**Task:** Return the full passage on landslide susceptibility in the Tri-City below, word for word.

**Exercise passage:**
Five parameter layers were used in the final modelling of landslide susceptibility in Sopot and Gdynia: slope angle, slope aspect, land use, distance from watercourses and reservoirs, and the groundwater table level (Figure 6). The other parameter layers were not included in analysis, as they did not enhance the model’s predictive capacity.
As a result, a landslide susceptibility map with a scale of 1:10,000 was produced for Sopot and Gdynia. Figure 7 presents the landslide susceptibility map of Sopot and Gdynia with a scale of 1:10,000, developed using the SLI method and five variables.
Based on the statistical analysis, a spatial layout of landslide-susceptible areas in the Tri-City was produced. The landslide susceptibility maps were verified in the case of Gdansk by means of the second landslide subset [6] and in in the case of Gdynia by means of the landslides documented during the incomplete 2012 cartographic field work for selected areas of Gdynia. Consequently, it was found that 84.50% of the landslide area diagnosed in Gdansk belongs to the high susceptibility class, 14.25% to the moderate susceptibility class, and only 1.25% to the low or very low susceptibility class [6]. High and very high landslide susceptibility classes are found mainly in the north-east (the districts of Oliwa, VII Dwór, Brętowo, Wrzeszcz Górny) and in the east (Orunia-Św. Wojciech-Lipce) of Gdansk (Figure 5).
In Sopot and Gdynia, 81.6% of the landslide area belongs to the high susceptibility class, 15.1% to the moderate class, and 3.3% to the low susceptibility class. High landslide susceptibility is related to the cliff in the Oksywie and Redłowo Hillocks (Kępa Oksywska, Kępa Redłowska) and the area of the Tri-City Landscape Park.

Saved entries
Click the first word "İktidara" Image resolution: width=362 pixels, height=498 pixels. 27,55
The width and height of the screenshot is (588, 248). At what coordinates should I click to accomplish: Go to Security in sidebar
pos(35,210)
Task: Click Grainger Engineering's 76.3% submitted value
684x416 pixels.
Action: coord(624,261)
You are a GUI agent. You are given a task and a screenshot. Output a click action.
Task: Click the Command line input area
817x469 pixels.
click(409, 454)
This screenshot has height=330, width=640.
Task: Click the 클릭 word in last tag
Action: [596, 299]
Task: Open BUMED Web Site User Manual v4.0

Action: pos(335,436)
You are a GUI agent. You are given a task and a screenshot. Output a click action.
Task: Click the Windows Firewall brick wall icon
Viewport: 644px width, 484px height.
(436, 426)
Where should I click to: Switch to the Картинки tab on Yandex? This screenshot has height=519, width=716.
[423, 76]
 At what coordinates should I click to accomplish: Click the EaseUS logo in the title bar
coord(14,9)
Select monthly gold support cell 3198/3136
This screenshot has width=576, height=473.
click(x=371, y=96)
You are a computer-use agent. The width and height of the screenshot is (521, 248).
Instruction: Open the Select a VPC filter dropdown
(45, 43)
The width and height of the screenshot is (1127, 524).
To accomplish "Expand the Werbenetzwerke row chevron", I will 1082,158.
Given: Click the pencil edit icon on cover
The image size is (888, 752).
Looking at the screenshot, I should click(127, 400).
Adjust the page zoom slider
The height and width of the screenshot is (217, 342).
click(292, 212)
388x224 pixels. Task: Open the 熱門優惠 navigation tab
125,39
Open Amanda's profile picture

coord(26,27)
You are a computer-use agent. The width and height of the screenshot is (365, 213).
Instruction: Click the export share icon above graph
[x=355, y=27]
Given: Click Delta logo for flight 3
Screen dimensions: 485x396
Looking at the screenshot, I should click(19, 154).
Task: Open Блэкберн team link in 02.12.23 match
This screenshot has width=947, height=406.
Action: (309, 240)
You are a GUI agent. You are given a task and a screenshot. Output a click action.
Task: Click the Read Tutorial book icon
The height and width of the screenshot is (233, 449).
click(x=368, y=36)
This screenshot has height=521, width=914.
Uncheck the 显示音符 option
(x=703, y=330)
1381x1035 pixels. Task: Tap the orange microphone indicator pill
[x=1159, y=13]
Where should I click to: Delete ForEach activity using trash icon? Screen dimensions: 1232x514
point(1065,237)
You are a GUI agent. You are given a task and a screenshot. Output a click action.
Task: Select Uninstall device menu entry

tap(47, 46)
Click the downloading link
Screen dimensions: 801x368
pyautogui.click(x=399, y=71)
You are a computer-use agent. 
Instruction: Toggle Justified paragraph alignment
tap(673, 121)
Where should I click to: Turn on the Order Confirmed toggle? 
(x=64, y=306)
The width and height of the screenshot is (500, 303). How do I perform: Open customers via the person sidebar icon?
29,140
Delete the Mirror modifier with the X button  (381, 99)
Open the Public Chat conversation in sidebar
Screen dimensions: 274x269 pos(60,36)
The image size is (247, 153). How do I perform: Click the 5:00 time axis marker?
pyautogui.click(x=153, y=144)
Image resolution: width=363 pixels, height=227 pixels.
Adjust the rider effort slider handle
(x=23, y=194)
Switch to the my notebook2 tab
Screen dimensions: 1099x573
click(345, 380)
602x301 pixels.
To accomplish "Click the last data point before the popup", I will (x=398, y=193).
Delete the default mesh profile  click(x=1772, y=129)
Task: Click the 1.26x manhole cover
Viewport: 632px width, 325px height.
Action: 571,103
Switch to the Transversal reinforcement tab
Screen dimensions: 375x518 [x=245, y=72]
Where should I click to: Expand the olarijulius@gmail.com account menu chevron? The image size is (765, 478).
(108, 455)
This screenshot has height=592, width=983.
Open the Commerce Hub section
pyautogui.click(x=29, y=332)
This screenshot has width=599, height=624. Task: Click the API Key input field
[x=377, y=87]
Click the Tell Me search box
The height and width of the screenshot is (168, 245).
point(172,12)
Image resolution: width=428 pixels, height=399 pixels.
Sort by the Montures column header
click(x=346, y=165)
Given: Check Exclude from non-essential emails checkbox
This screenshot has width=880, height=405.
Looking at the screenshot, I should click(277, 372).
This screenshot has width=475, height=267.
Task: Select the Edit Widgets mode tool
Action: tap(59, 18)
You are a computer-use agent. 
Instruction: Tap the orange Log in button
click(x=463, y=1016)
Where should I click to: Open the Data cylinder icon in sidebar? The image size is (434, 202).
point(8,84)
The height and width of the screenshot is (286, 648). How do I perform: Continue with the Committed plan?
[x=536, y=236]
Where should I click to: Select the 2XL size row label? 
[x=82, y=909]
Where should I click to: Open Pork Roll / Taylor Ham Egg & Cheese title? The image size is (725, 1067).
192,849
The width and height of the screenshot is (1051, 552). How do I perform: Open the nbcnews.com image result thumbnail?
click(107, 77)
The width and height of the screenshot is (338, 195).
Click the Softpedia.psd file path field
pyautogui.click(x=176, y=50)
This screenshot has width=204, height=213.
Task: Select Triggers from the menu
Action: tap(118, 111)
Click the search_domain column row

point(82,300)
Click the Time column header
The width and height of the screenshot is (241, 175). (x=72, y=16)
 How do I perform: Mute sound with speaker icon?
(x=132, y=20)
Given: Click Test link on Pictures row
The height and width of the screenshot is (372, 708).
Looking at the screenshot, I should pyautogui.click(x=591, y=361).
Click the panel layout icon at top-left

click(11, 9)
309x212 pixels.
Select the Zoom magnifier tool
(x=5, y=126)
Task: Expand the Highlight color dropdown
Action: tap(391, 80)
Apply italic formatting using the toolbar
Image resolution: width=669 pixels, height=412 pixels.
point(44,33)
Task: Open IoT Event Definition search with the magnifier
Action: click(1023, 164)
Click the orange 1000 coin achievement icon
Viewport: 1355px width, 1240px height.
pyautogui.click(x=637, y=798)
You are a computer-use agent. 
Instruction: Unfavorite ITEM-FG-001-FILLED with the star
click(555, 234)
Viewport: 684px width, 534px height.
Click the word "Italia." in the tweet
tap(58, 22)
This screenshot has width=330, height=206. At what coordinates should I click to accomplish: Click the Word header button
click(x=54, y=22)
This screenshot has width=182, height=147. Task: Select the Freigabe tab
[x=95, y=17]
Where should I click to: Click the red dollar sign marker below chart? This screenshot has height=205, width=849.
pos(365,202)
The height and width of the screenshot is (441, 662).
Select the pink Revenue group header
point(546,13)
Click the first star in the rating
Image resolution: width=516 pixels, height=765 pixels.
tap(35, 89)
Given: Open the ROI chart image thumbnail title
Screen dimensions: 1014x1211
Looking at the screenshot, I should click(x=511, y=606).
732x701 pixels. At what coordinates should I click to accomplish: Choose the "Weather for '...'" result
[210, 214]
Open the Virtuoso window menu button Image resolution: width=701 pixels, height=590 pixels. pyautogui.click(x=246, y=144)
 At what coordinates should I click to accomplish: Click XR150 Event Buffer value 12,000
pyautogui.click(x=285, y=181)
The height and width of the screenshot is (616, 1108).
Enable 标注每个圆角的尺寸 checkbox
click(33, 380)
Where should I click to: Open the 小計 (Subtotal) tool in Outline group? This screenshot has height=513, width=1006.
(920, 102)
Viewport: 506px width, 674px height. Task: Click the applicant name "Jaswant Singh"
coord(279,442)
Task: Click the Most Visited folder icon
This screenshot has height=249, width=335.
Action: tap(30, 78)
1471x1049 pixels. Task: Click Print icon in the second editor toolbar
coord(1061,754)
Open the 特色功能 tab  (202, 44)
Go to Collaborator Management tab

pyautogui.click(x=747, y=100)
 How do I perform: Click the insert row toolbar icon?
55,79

**The answer:**
Five parameter layers were used in the final modelling of landslide susceptibility in Sopot and Gdynia: slope angle, slope aspect, land use, distance from watercourses and reservoirs, and the groundwater table level (Figure 6). The other parameter layers were not included in analysis, as they did not enhance the model’s predictive capacity.
As a result, a landslide susceptibility map with a scale of 1:10,000 was produced for Sopot and Gdynia. Figure 7 presents the landslide susceptibility map of Sopot and Gdynia with a scale of 1:10,000, developed using the SLI method and five variables.
Based on the statistical analysis, a spatial layout of landslide-susceptible areas in the Tri-City was produced. The landslide susceptibility maps were verified in the case of Gdansk by means of the second landslide subset [6] and in in the case of Gdynia by means of the landslides documented during the incomplete 2012 cartographic field work for selected areas of Gdynia. Consequently, it was found that 84.50% of the landslide area diagnosed in Gdansk belongs to the high susceptibility class, 14.25% to the moderate susceptibility class, and only 1.25% to the low or very low susceptibility class [6]. High and very high landslide susceptibility classes are found mainly in the north-east (the districts of Oliwa, VII Dwór, Brętowo, Wrzeszcz Górny) and in the east (Orunia-Św. Wojciech-Lipce) of Gdansk (Figure 5).
In Sopot and Gdynia, 81.6% of the landslide area belongs to the high susceptibility class, 15.1% to the moderate class, and 3.3% to the low susceptibility class. High landslide susceptibility is related to the cliff in the Oksywie and Redłowo Hillocks (Kępa Oksywska, Kępa Redłowska) and the area of the Tri-City Landscape Park.